Goal. Rewrite all of the items below in full, requests included, and adjust every coordinate in the answers by adding -54 to it. Omit the pictures.

(Records for locating described items)
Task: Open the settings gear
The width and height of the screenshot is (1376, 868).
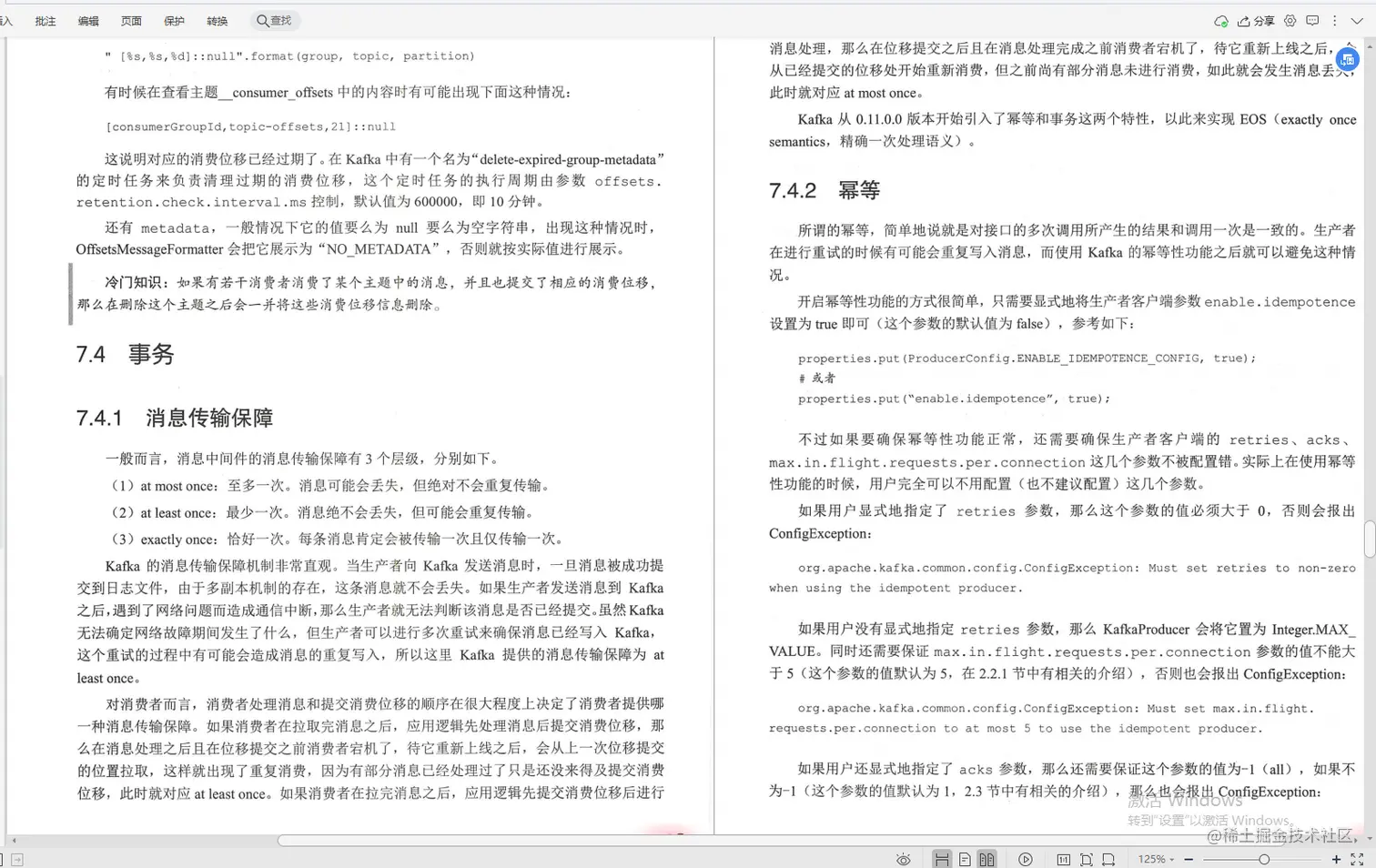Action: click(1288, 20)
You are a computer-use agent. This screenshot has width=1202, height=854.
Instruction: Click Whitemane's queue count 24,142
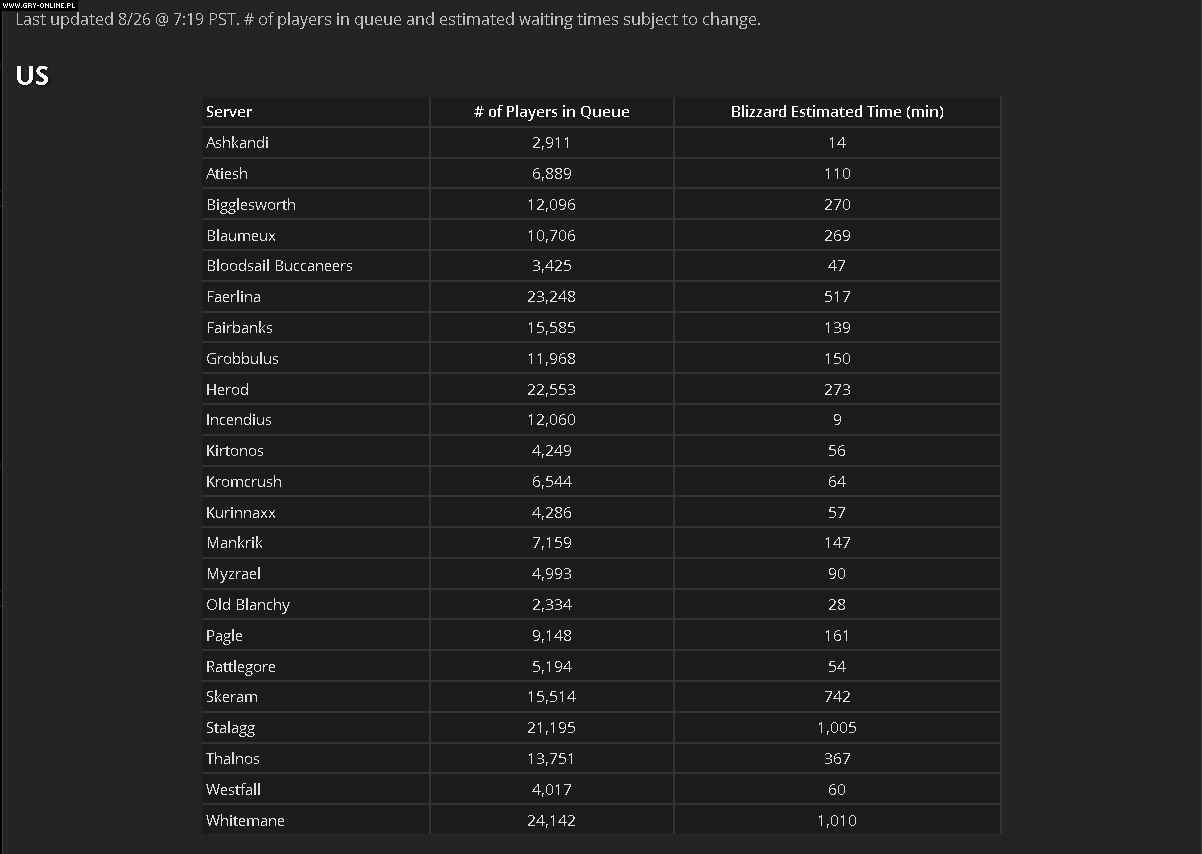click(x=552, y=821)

Task output.
Task: Open the settings gear
The width and height of the screenshot is (1376, 868).
Action: click(1234, -34)
You are a computer-use agent. This screenshot has width=1202, height=854.
Instruction: Click Whitemane's queue count 24,142
click(x=498, y=767)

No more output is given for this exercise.